Col 1,15-20: Las raíces de la libertad

Si queremos defender la libertad, no arranquemos sus raíces. Quien combate la gracia, que da a nuestro albedrío la libertad de apartarse del mal y hacer el bien, quiere que siga cautiva su libertad. Dice el Apóstol: Dando gracias al Padre, que nos hizo idóneos de participar en la suerte de los santos en la luz; que nos sacó de la potestad de las tinieblas y nos trasladó al reino del Hijo de su amor (Col 1,12-13). Responde, te ruego: «¿Por qué dice eso, si no libra Dios nuestra libertad, sino que ella se libra a sí misma?». Luego mentimos cuando damos gracias a Dios, como si él hiciese lo que no hace. Y erró quien dijo que Dios nos hizo idóneos para participar en la suerte de los santos, porque nos sacó de la potestad de las tinieblas y nos trasladó al reino del Hijo de su amor. Responde: «¿Cómo teníamos libertad para apartarnos del mal y hacer el bien, cuando esa libertad estaba bajo el poder de las tinieblas?». Luego, si Dios nos sacó, como dice el Apóstol, él es quien hizo libre a la libertad.
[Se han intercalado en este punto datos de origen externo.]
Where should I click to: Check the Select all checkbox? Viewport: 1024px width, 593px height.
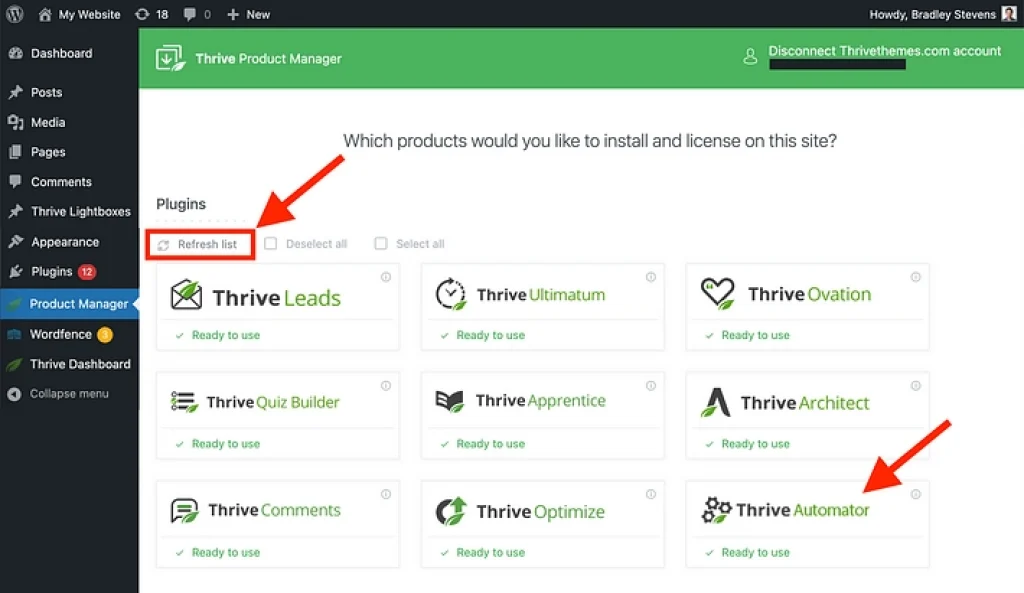click(380, 243)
Si tan sólo por la predicación de su doctrina produce tan gran bien para nosotros, ¿qué diremos de aquellos a los que todavía no ha sacado del poder de las tinieblas? ¿Tan sólo hay que predicarles la doctrina divina o hay que orar también por ellos para que Dios les saque del poder de las tinieblas? Si dices que tan sólo hay que predicarles, contradices el mandato de Dios y a las oraciones de la Iglesia. Y si confiesas que hay que orar por ellos, confiesas que hay que orar para que asientan a esa doctrina, libertada ya su libertad del poder de las tinieblas. Así se cumple que no se hacen fieles sin la libertad, y, con todo, se hacen fieles por la gracia de aquel que libertó su libertad del poder de las tinieblas. No se niega la gracia de Dios, sino que se muestra que es auténtica gracia, pues no se da por méritos precedentes. Y al mismo tiempo se defiende la libertad, fundamentándola en la humildad y no precipitándola en el orgullo, para que quien se gloríe, se gloríe, no en el hombre, en sí mismo o en otro, sino en el Señor (1 Cor 1,31).

¿Cuál es el poder de las tinieblas, sino el poder del diablo y de sus ángeles? Fueron ángeles de luz, pero no se mantuvieron en la verdad por la libertad, sino que cayeron de ella y se volvieron tinieblas. No te enseño estas cosas, sino que te las apunto, para que recuerdes lo que ya sabes. El género humano está sometido a ese poder de las tinieblas por la caída de aquel primer hombre a quien ese poder persuadió la prevaricación, y en el cual todos caímos. De tal poder de las tinieblas son sacados incluso los párvulos cuando son regenerados en Cristo. Y no aparece en ellos la libertad sino cuando llegan al uso de la razón, cuando tienen una voluntad que consiente en la doctrina en que les educaron y acaban en ella esta vida, si es que fueron elegidos antes de la creación del mundo para ser santos e inmaculados a los ojos de Dios en caridad, predestinados a la adopción de hijos.